演習
本文の「キックオフミーティングではプロジェクトの概要や目的」で始まる段落を、主な事実を残したまま箇条書きに書き直してください。

==== 本文

クライアントがWebサイトに求めていること、行う業務内容をはっきりさせるためにミーティングを行いましょう。話し合った内容は仕様書として形に残し、合意をいただくことで「やり直し」や「トラブル」を避けられます。
キックオフミーティング
キックオフミーティングは、プロジェクト(制作)開始時に行なうミーティングです。
キックオフミーティングではプロジェクトの概要や目的、達成目標を明確化するとともに、制作イメージの共有や受注者・発注者の役割分担なども決めていきます。 簡単に言えば、クライアントと制作者の認識の相違をなくすために行う打ち合わせです。
キックオフミーティングで話し合った内容を元に、仕様書を作成します。
1.制作条件等を話し合う 2.仕様書にまとめる 3.クライアントに仕様書を送る 4.承諾を得てから制作を行う
こうした手順を踏まえて制作を行うことで 「依頼したデザインテイストと全く違う」 「画像は用意すると言ったけれど、写真以外の図は作ってくれはずでは?」 のような、クライアントとの認識のずれによって起こるトラブルを予防できます。
押さえておくべきポイント
キックオフで話し合う項目は、ほぼ見積もりの際に行ったヒアリングと同じです。
クライアントによっては、聞かれていることがよくわからないという方もいらっしゃいます。ヒアリングの時点では未回答の部分もあったかもしれません。また、私達とは異なる認識で質問を捉えている場合もあります。
お互いの認識にずれがないかを確認し合いながら、条件を詰めていきましょう。

コンセプトやターゲットだけではなく、Webサイトのデザインイメージもクライアントと共通したイメージを持たるように話し合いましょう。
例えば「クールなイメージ」と言われても、人によってイメージするデザインには差が大きいですよね。曖昧な方針で進めててしまうと後々作り直しになる可能性もあるので、参考サイトをピックアップするなど明確なビジュアルを使って話し合いましょう。
仕様書を作成する
キックオフミーティングで制作条件等が固まったら、仕様書を作ります。
今回は小児歯科医院のサイト制作を請け負ったと仮定します。 見本と合わせてご確認ください。 なお、見本はコピーしてテンプレートとしてもご利用いただけます。

作成した仕様書では、下記項目を載せています。
- 委託業務名
- 契約内容
- 業務の目的
- 業務概要(業務範囲)

========
==== データ一覧

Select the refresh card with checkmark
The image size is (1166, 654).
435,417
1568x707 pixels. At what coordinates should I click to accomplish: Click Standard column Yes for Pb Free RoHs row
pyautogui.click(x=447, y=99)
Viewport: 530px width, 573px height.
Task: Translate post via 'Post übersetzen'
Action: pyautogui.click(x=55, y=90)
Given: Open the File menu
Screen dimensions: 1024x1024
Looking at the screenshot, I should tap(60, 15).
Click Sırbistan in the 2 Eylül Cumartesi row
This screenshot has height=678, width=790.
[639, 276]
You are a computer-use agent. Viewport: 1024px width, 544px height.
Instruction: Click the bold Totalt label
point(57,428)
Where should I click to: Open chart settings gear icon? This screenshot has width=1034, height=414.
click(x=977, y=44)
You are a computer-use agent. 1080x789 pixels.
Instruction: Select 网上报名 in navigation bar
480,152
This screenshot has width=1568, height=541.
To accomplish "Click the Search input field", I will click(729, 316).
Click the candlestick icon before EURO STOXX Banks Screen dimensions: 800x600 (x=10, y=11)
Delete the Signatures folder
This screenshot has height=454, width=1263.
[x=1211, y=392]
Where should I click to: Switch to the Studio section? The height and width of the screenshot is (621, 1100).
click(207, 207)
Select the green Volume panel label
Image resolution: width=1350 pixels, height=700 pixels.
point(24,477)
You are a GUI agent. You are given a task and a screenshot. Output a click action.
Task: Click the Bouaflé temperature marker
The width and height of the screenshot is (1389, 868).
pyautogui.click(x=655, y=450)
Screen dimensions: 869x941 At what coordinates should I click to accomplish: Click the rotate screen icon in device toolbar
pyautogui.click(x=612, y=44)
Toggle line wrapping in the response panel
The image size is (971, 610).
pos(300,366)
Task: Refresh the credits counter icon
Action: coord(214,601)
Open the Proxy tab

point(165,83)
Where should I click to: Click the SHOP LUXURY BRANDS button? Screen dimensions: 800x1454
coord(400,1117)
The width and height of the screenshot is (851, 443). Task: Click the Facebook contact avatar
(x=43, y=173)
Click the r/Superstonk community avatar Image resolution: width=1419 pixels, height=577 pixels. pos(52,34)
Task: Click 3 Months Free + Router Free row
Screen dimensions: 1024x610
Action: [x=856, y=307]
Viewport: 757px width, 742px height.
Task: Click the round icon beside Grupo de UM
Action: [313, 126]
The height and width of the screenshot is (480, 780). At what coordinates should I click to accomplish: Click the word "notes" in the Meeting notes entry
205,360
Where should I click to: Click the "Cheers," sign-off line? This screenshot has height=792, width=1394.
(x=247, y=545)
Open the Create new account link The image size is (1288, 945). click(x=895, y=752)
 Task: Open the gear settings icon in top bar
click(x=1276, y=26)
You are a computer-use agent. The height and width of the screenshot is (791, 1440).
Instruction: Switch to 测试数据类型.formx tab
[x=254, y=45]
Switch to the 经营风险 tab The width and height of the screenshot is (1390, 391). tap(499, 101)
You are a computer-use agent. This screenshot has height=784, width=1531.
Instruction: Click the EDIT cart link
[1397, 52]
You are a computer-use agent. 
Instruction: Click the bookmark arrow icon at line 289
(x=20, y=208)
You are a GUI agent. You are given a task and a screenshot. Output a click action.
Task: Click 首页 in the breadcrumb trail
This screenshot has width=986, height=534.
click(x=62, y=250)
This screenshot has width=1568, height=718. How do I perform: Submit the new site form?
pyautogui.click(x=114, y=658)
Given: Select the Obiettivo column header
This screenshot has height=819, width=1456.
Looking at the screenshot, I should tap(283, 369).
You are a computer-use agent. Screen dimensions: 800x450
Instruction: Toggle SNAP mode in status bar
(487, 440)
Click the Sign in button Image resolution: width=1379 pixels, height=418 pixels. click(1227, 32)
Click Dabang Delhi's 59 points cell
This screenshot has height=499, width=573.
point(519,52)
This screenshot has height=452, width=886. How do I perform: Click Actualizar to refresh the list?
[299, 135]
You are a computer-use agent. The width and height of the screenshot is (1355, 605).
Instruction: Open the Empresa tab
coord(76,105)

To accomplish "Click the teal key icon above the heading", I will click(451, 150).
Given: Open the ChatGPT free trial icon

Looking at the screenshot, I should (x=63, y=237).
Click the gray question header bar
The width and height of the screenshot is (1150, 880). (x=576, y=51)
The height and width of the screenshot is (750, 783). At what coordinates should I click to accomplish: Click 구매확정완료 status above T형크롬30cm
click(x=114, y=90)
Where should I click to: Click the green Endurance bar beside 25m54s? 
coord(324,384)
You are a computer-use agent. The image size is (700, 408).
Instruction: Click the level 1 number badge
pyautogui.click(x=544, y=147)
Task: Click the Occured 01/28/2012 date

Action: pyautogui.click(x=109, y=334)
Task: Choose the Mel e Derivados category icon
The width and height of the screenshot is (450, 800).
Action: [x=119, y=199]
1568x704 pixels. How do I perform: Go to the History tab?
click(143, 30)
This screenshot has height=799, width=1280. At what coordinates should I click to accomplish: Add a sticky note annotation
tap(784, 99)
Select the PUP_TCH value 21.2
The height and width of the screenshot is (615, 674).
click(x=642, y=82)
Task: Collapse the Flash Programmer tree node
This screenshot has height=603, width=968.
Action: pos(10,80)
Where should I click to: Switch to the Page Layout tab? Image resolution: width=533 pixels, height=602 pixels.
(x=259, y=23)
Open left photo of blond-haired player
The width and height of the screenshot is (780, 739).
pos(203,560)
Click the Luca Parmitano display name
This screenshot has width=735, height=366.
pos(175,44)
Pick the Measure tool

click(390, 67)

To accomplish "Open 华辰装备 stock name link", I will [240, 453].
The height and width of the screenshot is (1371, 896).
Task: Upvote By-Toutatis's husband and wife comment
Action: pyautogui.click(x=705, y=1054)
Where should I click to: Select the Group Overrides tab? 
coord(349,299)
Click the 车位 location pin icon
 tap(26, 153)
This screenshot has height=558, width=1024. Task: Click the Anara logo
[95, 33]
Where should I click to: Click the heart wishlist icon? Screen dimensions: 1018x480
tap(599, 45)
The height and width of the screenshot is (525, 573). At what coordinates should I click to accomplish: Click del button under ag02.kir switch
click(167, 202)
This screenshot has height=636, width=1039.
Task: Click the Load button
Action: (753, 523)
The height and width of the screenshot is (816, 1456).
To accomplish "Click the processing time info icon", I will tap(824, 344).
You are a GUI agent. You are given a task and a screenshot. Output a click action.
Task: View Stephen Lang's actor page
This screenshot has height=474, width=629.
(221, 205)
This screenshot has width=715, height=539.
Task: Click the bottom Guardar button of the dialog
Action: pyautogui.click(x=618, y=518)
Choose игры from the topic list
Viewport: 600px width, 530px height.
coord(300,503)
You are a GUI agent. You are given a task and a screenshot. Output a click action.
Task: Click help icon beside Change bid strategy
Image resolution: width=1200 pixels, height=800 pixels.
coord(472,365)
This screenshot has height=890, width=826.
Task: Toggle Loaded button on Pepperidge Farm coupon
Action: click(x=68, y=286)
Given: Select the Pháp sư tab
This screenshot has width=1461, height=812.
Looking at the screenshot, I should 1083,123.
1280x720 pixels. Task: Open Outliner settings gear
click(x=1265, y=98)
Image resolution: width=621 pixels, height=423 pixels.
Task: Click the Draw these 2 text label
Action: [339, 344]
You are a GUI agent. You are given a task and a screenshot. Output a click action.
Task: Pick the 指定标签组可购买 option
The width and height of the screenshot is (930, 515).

========

出力結果
- プロジェクトの概要、目的、達成目標を明確にする
- 制作イメージを共有する
- 受注者と発注者の役割分担を決める
- クライアントと制作者の認識の相違をなくすための打ち合わせである